Researchers from the Perelman School of Medicine at the University of Pennsylvania have made a breakthrough in designing a vaccine against all 20 known subtypes of the influenza virus. They foresee that in the future it could serve as a general preventative measure against future flu pandemics.
Senior study author, Scott Hensley, said, “The idea here is to have a vaccine that will give people a baseline level of immune memory to diverse flu strains so that there will be far less disease and death when the next flu pandemic occurs,”
This experimental vaccine is based on the same mRNA technology pioneered by the highly successful Covid jabs
The vaccine triggered high levels of antibodies.

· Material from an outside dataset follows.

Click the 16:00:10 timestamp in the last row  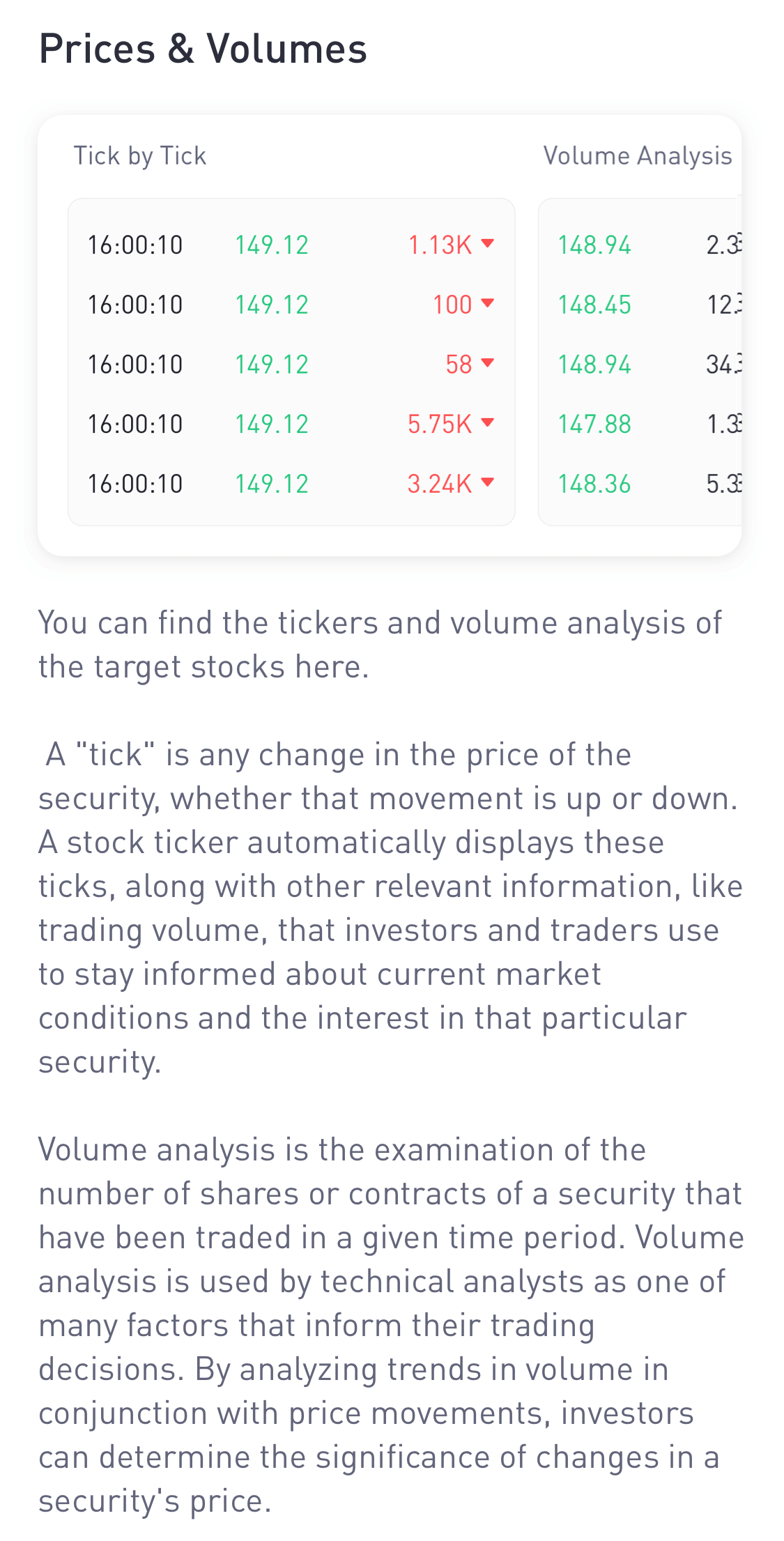pyautogui.click(x=135, y=484)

It is found to protect animal models against severe influenza, even when they were exposed to flu strains different from those used in making the vaccine.

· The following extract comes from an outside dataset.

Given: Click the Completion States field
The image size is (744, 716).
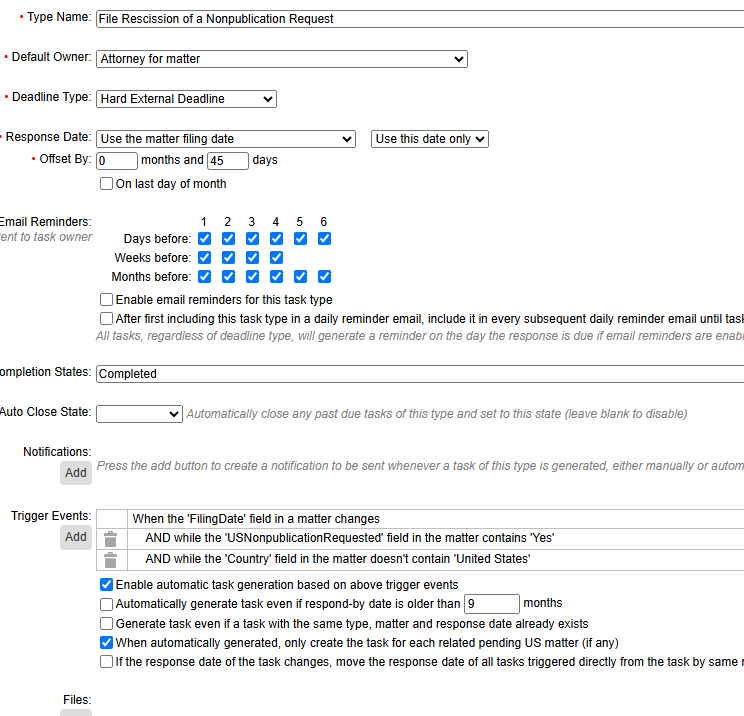Looking at the screenshot, I should [x=420, y=374].
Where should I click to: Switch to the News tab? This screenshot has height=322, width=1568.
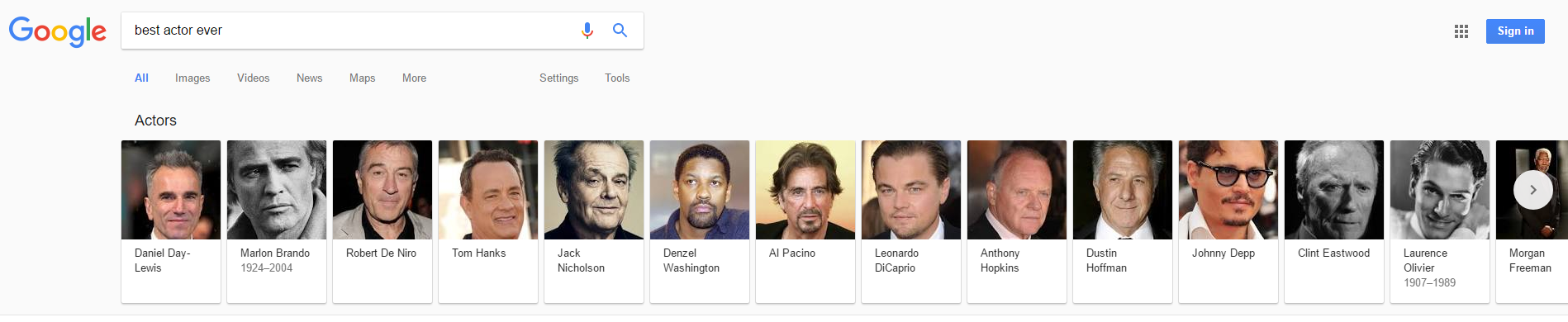(x=309, y=78)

The vaccine is not expected to provide “sterilizing” immunity that entirely checks viral infections
However, it brings out a memory immune response that can be “quickly recalled and adapted” to new pandemic viral strains.
“It would be comparable to first-generation SARS-CoV-2 mRNA vaccines, which were targeted to the original Wuhan strain of the coronavirus,” Hensley said. “Against later variants such as omicron, these original vaccines did not fully block viral infections, but they continue to provide durable protection against severe disease and death.”
Now Hensley and his team are designing human clinical trials. If all goes as per plan, the vaccine could be able to provide long-term immune memory against all influenza subtypes in people of all age groups.